I don't know what is in that Latina's heart. I haven't seen any racist statements from her. What I'm saying is that since we know that black and brown solidarity is not the popular narrative, especially after what we saw with this election of Cubans and Latinos for Trump, Tim Burton is still pushing a racist narrative.
Without the context of Tim Burton statement, the soul train reference is actually really cute and enjoyable. But with the context of that statement with the soul train narrative, "fuck you, you fucking racist" is what comes to mind.

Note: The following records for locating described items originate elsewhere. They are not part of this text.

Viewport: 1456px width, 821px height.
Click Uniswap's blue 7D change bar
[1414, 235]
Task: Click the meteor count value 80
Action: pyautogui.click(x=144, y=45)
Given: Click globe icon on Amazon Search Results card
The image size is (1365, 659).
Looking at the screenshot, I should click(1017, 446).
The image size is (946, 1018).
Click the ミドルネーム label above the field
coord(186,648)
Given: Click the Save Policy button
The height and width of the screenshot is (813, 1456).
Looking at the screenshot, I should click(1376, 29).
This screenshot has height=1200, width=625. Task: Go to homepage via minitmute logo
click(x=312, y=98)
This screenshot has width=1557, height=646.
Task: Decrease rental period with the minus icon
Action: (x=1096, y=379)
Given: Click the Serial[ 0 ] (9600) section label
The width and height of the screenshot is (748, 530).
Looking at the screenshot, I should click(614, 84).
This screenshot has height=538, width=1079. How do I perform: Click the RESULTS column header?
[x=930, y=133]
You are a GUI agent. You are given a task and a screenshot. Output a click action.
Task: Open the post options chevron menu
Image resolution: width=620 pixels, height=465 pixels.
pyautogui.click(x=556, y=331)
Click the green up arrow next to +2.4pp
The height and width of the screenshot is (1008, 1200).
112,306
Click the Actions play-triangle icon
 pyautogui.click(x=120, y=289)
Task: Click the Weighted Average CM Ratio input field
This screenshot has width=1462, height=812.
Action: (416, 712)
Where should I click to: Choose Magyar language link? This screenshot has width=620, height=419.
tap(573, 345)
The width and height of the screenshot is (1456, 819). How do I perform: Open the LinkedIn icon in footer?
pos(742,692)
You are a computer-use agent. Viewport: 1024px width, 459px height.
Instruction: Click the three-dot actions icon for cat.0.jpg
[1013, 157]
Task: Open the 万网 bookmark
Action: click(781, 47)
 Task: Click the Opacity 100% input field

And to talk about that movie that no one remembers that people barely watched where he casted Samuel L Jackson as the bad guy - based on Samuel L Jackson's statements about working with Tim Burton on the movie it was very clear that he casted the most popular black man he could think of to try to deflect the statement. Samuel L Jackson said that it was very clear that Tim Burton has never worked with a black actor before.
Hiring Samuel L Jackson to be the villain in a movie is not racist. Hiring Samuel L Jackson, cuz he's the most popular black actor at the time, to be the villain in a movie -and you've never hired black people before, and you haven't hired black people since - as main roles when you have made no acknowledgment and apology for your past racist statement is what's racist.
Black Tim Burton fans definitely exist without his consent. I'm not a Tim Burton fan. I'm a Beetlejuice fan. I can do the franchise with or without him, and that looks like what might happen if he doesn't go forward with a Beetlejuice Beetlejuice Beetlejuice. The studio that rejected him for 30 plus years on a second installment are now pushing him for a third installment. Go figure. They'll definitely do it without him if he doesn't make a move within the time that they want him to.
And in a hundred years, people will redo Tim Burton's movies, and they will cast them all with black people as the main roles to spite him!